Come si sono scelti i candidati e chi li ha scelti?
Al di là  dell’ignominia della legge elettorale berlusconiancasiniana
o anche per questa bruttura, i candidati dell’Ulivo
dovranno essere selezionati con procedure rigorosamente
democratiche e trasparenti, con una forte partecipazione di
popolo. Ogni voto dovrà  essere acquisito sulla base di un consenso
ai programmi, ma anche attraverso un apprezzamento di popolo per
il concorrente alla carica. Le liste non dovrebbero essere stilate
nelle segrete stanze delle sedi di partito pena il rischio di
scarsa mobilitazione per il voto.
E’ noto che nella Casa delle Libertà , essendoci un proprietario,
la questione non si pone. Berlusconi da buon padre di famiglia
saprà  redimere le diverse esigenze. I candidati, ne siamo certi,
saranno scelti in rapporto al grado di fedeltà  al capo clan, ma
nel centrosinistra le problematiche sono, per fortuna, diverse.
Siamo certi o almeno lo speriamo che, nonostante il successo,
Prodi, non vorrà  interferire con la scelta di tutti i candidati
dell’Ulivo.

---------------

Compiti ed esercizi ▸
[1] Riscrivi in forma più breve il paragrafo del testo sulla scelta dei candidati che comincia con "Al di là dell’ignominia", conservandone i fatti principali.
[2] Scrivi il seguito del testo sulla scelta dei candidati a partire dall’ultima frase riportata.
Le voci provengono da una fonte diversa dal testo sulla scelta dei candidati.

Voci di dati ▸

---------------

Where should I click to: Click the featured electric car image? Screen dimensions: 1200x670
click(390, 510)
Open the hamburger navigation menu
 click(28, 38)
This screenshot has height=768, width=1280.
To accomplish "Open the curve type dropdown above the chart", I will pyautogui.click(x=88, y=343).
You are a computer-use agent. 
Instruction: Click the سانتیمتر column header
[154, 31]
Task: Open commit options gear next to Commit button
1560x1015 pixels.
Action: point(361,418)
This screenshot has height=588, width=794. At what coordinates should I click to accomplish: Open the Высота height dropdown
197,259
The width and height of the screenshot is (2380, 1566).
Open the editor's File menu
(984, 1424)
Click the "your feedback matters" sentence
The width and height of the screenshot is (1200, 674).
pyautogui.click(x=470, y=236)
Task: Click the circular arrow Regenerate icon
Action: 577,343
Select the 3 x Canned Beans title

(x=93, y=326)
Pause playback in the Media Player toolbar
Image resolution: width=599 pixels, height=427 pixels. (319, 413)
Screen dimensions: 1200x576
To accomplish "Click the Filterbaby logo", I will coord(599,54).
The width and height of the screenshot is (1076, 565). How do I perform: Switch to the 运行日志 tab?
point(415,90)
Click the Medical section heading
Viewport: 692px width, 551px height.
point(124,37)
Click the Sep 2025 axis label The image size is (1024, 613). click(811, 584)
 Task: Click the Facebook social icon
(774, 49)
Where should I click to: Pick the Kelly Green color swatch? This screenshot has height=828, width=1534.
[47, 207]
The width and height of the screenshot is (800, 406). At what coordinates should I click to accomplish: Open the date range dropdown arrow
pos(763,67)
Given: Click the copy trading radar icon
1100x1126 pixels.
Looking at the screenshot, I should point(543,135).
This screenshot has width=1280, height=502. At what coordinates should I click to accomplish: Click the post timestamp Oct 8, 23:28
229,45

---------------

Risposte ai compiti ▸
[1] Nonostante la pessima legge elettorale, o proprio a causa di essa, l’Ulivo dovrà scegliere i suoi candidati con procedure democratiche e trasparenti e con un'ampia partecipazione popolare. Ogni voto andrà conquistato con il consenso ai programmi e con l’apprezzamento per il candidato. Se le liste venissero decise nelle stanze chiuse dei partiti, la mobilitazione degli elettori rischierebbe di essere scarsa.

[2]
Come procedere non è scelta facile e forse sarebbe saggio
discutere di questo piuttosto che schierare le truppe dietro o
contro il Sindaco Cofferati. Persona da molti apprezzata che deve
gestire una città  complessa e vivace. Una città  che ha imparato a
conoscere soltanto recentemente accettando il sacrificio della
carica di primo cittadino. L’elettorato bolognese gli ha dato un
forte mandato di governo e si attende da Lui grandi risultati. Il
fronte aperto dal sindaco non è cosa da poco e sarebbe sciocco
considerare la questione del vivere urbano come questione
secondaria. La sicurezza non è questione di destra o di sinistra.
E’ vero. Ma come si ottiene una convivenza sicura può essere
invece frutto di scelte condivise o no. L’immigrazione è problema
complesso da gestire e utile sarebbe affrontare il problema con
uno sforzo di comprensione dei passaggi necessari a rendere
l’inclusione frutto della legalità , ma anche della solidarietà . E’
una illegalità  diffusa l’obbligare a lavorare in nero o pretendere
affitti mostruosi per posti letto in fondi e cantine? Non è che ci
sia una grande attenzione verso queste forme di illegalità . Ma
forse sbagliamo valutazione e per ignoranza non conosciamo le
intenzioni dei governanti al riguardo.
La tolleranza zero è uno slogan che può funzionare nella
propaganda della destra. Non può essere lo slogan dei democratici.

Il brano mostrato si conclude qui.